Übungsaufgabe A = Prüfe anhand des Forumsbeitrags zur Sprinttechnik, ob die folgenden Aussagen zutreffen, und antworte jeweils mit Ja oder Nein samt den entscheidenden Worten des Beitrags als wörtlichem Zitat. (i) Der Verfasser fragt, warum erwachsene Athleten die Dysbalance in den Hüftbeugern nicht durch Training der schwachen Seite verringern. (ii) Im zitierten Beitrag werden die Sprinterinnen im Video als sehr professionell beschrieben. (iii) Der Beitrag mit dem Betreff „RE: Sprinttechnik“ ist auf den 04.09.2014 datiert.

Wird das nicht auch sogar als evtl. Talentmerkmal gewertet (ist aber wohl umstritten!)?
Ich meine auch gehört zu haben,dass Kinder mit  so einer  Dysbalance oft eine viel schnellere
Schrittfrequenz haben!?

Was meinen sie dazu ?Ist da was dran?

Und weiter stelle ich mir die Frage,warum erwachsene Athleten diese Dysbalance in den Hüftbeugern nicht durch verstärktes (Kraft)Training der schwachen Seite  abstellen,bzw. zumindest verringern?Huh

TWilly


RE: Sprinttechnik - Knueppler - 04.09.2014

(04.09.2014, 06:44)icheinfachma schrieb: Im Übrigen sind die Sprinterinnen im Video auf einem absolut unprofessionellen Niveau, die können wohl kaum als Technikargumente dienen.

Daten zur Aufgabe =
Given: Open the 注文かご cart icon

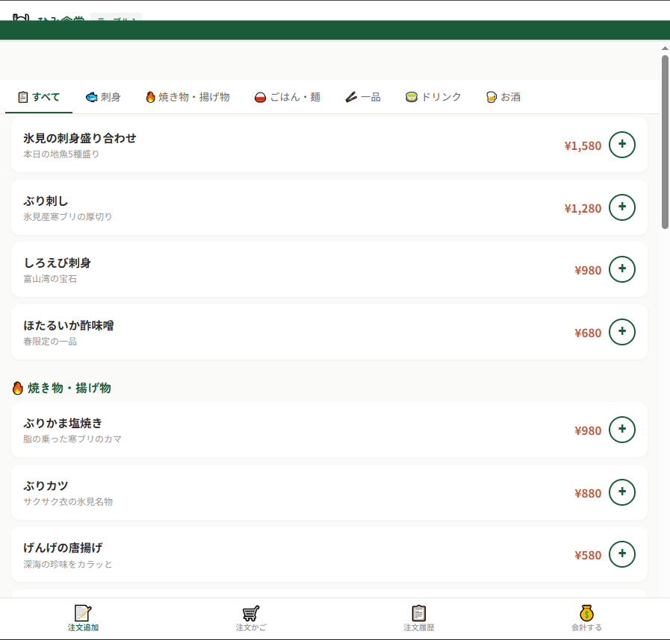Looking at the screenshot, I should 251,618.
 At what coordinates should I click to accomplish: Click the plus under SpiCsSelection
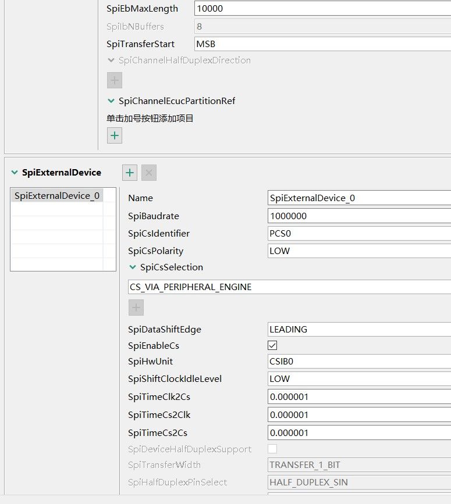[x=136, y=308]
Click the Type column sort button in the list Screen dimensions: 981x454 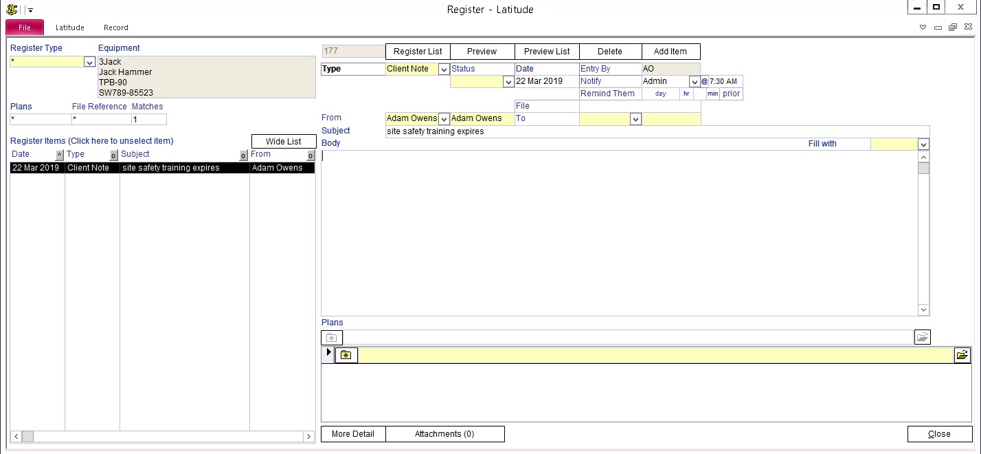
* * *
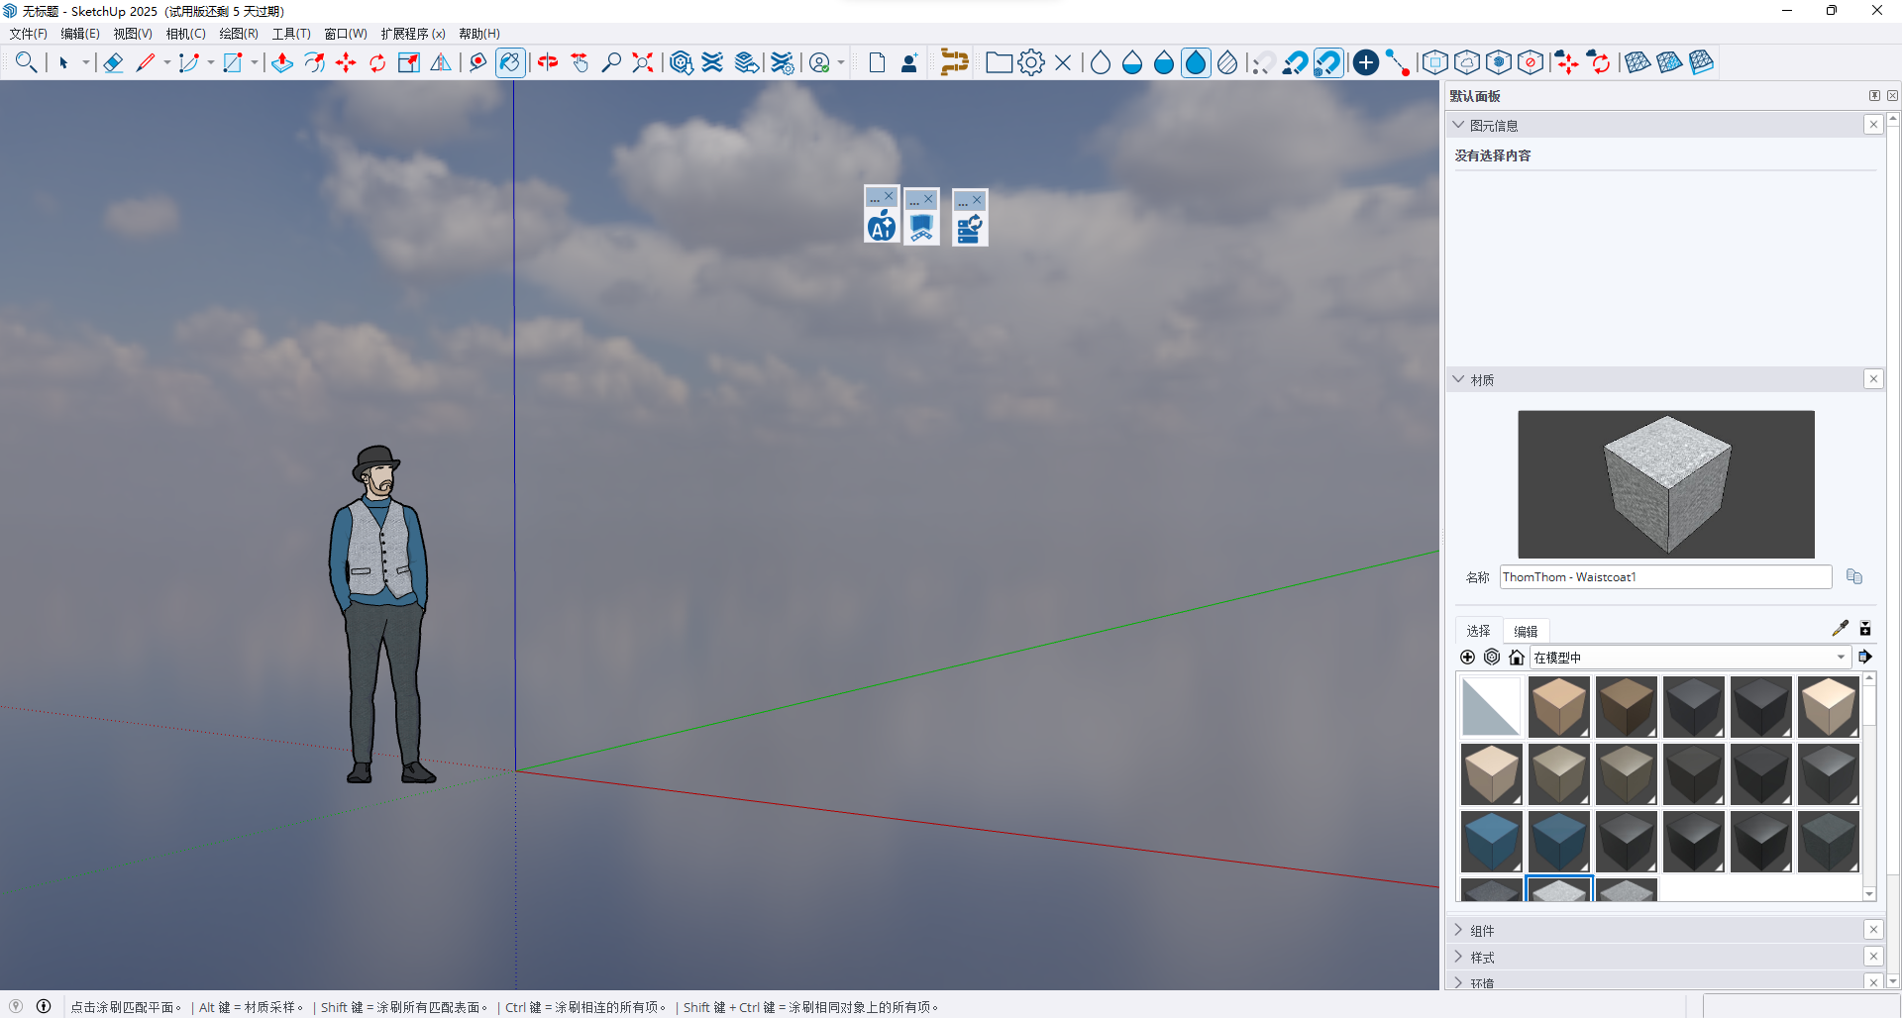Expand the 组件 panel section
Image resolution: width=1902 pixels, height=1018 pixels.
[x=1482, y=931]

Übungsaufgabe B = Überführe die Zeilen der Auflistung von der Zeile mit „Expand the 组件 panel section“ bis zur Zeile mit „[x=1482, y=931]“, beide eingeschlossen, in eine JSON-Liste von Zeichenketten mit einem Eintrag pro Zeile und ohne Leerzeilen. Lass die Bilder dabei weg.

Schriftliche Antwort A =
(i) Ja: „warum erwachsene Athleten diese Dysbalance in den Hüftbeugern nicht durch verstärktes (Kraft)Training der schwachen Seite“
(ii) Nein: „die Sprinterinnen im Video auf einem absolut unprofessionellen Niveau“
(iii) Ja: „RE: Sprinttechnik - Knueppler - 04.09.2014“

Schriftliche Antwort B =
[
  "Expand the 组件 panel section",
  "Image resolution: width=1902 pixels, height=1018 pixels.",
  "[x=1482, y=931]"
]